● Required actions:
[1] In the book review comments, which book is scheduled next, for December?
[2] Resume the book review comment thread from the point where it stops, using the same layout of names and replies.

● Passage to read:
== Segment start ==

Being generous to Perkins, perhaps the very point she was trying to make is that it’s impossible to get outside of one’s own perspective and understand what’s going on with a spouse, especially one who has mental health struggles. Had Tom been more attentive and supportive, might things have ended differently?

 

See Becky’s, Kate’s and Kay’s reviews, too! (Naomi is on a break this month.)


Coming up next, in December: The Soul of Kindness by Elizabeth Taylor.

22 responses

  1. whatmeread's avatar

    Postpartum depression, sure, but I’m guessing she got molested in Fiji by Tom’s boss, or something like that. He clearly knew something about her past that Tom didn’t know.

    Liked by 1 person

    1. Rebecca Foster's avatar

      That would make sense. I definitely missed the nuance of that situation because by that point I was just skimming.

      Liked by 1 person

      1. whatmeread's avatar

        I guess you didn’t like the book much.

        Like

  2. whatmeread's avatar

    Or maybe he didn’t molest her but he knew something that she didn’t want anyone in her current life to know. That would be more mental than I was thinking, but it makes sense in the context of her imagined stalker.

    Liked by 1 person

    1. Becky (Aidanvale)'s avatar

      I thought that she had probably been a victim of an assault, likely by him but potentially by someone else. It’s frustrating not to know.

      Liked by 1 person

      1. whatmeread's avatar

        I thought by that old boss. But he was also a threat because he knew about her past, so it may not even have been an assault.

        Like

  3. loujudson's avatar

    When I saw the cover I thought it was about a woman’s wife, and was intrigued. But your review assures me I don’t want to read this, even if by a woman, abut a dysfunctional male. Thanks for the review!

    Like

    1. Rebecca Foster's avatar

      I don’t think we’ve read a book about a queer marriage yet; we really need to in future!

      Liked by 1 person

  4. Elle's avatar

    It might be an overly generous reading, but I wonder if Tom’s inability to actually convey a sense of the woman he loves is meant to be symptomatic of men in general as the less observant and thoughtful partners in marriages. Even if so, depressing, no thanks!

== Segment end ==

● Raw data:
== Segment start ==

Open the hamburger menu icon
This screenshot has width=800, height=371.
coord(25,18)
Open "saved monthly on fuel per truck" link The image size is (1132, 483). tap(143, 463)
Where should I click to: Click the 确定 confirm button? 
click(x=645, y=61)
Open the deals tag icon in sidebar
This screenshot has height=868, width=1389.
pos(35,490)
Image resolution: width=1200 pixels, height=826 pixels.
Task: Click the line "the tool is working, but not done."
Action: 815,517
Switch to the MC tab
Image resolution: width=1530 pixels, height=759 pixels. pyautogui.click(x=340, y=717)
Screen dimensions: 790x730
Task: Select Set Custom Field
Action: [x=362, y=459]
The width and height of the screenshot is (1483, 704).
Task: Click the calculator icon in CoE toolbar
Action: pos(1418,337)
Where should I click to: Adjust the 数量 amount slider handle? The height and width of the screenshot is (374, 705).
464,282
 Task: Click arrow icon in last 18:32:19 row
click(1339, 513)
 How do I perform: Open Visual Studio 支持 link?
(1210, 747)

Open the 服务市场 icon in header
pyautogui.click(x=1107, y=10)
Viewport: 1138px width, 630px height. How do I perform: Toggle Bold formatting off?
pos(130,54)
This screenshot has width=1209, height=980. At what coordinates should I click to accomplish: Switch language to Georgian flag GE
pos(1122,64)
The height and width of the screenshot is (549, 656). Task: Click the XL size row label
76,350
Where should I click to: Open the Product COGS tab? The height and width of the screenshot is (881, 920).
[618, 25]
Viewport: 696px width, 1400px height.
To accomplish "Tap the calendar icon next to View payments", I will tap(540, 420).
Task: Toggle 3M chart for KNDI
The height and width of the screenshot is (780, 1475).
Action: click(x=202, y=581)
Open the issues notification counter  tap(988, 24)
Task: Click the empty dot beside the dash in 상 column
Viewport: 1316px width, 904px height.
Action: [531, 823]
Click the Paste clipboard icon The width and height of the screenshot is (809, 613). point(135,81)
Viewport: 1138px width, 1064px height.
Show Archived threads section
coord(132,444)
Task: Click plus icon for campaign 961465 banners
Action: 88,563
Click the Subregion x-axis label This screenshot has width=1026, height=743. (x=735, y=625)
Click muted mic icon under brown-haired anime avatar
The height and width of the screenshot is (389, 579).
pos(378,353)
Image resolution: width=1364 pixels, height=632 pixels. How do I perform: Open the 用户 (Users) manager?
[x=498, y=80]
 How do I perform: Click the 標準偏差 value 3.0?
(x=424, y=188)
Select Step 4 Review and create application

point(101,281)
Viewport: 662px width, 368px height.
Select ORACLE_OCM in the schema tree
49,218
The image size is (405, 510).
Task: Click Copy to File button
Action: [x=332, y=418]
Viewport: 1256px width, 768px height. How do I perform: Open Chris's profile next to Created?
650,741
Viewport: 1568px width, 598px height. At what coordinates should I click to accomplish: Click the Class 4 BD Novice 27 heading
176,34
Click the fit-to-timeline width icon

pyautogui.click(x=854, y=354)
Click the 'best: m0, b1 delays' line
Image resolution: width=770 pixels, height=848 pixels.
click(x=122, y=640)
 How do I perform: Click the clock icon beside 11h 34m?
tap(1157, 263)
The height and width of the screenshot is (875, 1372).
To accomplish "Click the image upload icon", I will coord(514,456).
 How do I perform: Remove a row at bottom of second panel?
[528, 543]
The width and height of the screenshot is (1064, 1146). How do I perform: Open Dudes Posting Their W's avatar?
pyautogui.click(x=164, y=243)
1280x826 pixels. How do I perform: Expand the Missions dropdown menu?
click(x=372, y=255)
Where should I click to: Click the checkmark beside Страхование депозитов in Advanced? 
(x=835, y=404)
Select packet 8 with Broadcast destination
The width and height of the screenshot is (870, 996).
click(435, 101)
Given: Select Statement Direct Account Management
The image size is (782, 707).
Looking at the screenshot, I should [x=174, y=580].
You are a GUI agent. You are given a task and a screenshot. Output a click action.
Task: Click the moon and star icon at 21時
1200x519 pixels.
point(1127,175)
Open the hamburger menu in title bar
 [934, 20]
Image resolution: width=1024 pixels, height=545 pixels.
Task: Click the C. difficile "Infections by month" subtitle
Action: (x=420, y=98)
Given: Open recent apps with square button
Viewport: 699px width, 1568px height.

== Segment end ==

● Answers:
[1] The Soul of Kindness by Elizabeth Taylor.

[2]
    Liked by 1 person

    1. Rebecca Foster's avatar

      That’s quite possible! Many of the books we read for this club give quite a depressing picture of marriage.

      Like

      1. Elle's avatar

        Gaaahh. Like all the motherhood-sucks novels out there!

        Like

  5. A Life in Books's avatar

    I’d also assumed this one to be about a single sex marriage from the cover. Perhaps that would have been more interesting.

    Liked by 1 person

    1. Rebecca Foster's avatar

      Perhaps we should put Wife by Charlotte Mendelson on our list for the future.

      Liked by 1 person

      1. A Life in Books's avatar

        That might work well. It’s an interesting relationship.

        Like

  6. Kate W's avatar

    I urge you not to take this book as your Emily Perkins example! Her more recent books are quite different and much, much better.
    That said, I’m glad we’re back on more reliable ground with our next pick (Elizabeth Taylor).

    Liked by 1 person

    1. Rebecca Foster's avatar

      I’ll keep that in mind.

      I’m really looking forward to reading another Elizabeth Taylor!

      Like

  7. Laura's avatar

    I remember seeing this about a LOT in 2008 – the cover is quite distinctive. Interesting how out of date this sounds now. I guess it is almost 20 years old (!).

    Liked by 1 person

    1. Rebecca Foster's avatar

      Huh, I had never heard of it before it made it onto our spreadsheet of possible reads.

      Liked by 1 person

  8. Becky (Aidanvale)'s avatar

    I didn’t have many positive thoughts toward the book so I appreciated your take on it to recognise the challenge from writing from the widower’s perspective. Still… it might have been nice for her to give us a better idea of what was actually going on for Ann 😉

    Liked by 1 person

  9. Marcie McCauley's avatar

    Wow, it sounds like you really didn’t like this one, but didn’t like the character or didn’t like the writing, I can’t tell. Or, both maybe.

    Liked by 1 person

    1. Rebecca Foster's avatar

      Both, for sure. Three out of four of us felt the same this time.